• _Extracted material_:
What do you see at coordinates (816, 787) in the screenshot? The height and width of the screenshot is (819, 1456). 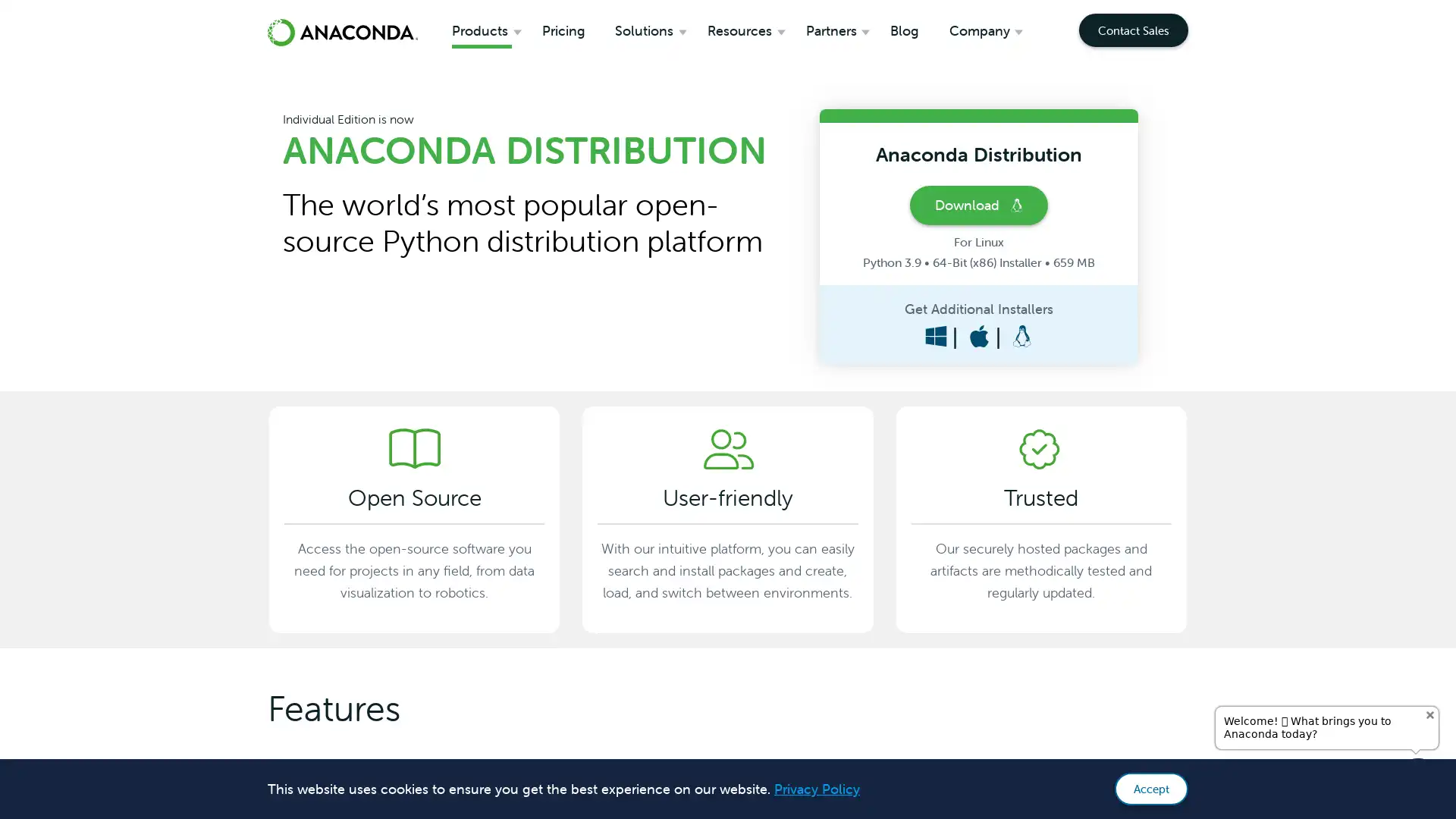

* * *

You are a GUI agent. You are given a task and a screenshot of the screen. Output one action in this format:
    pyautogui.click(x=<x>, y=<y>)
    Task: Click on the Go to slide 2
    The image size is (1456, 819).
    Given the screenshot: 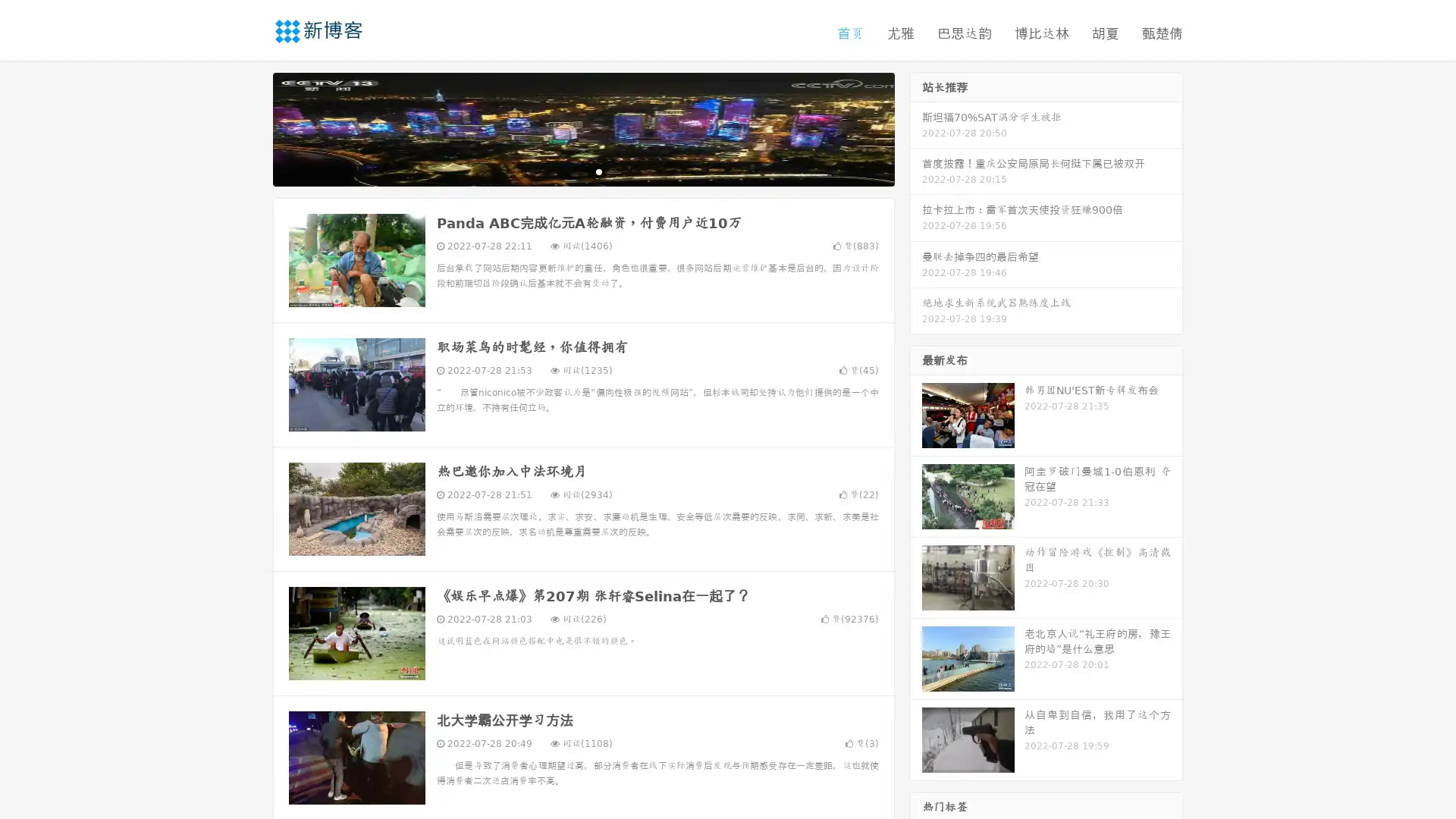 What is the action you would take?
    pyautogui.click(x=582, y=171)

• _Your task_: Reproduce verbatim the lines running from the one containing "You are a GUI" through the one containing "The image size is (1456, 819).", inclusive.

• _Full output_:
You are a GUI agent. You are given a task and a screenshot of the screen. Output one action in this format:
    pyautogui.click(x=<x>, y=<y>)
    Task: Click on the Go to slide 2
    The image size is (1456, 819).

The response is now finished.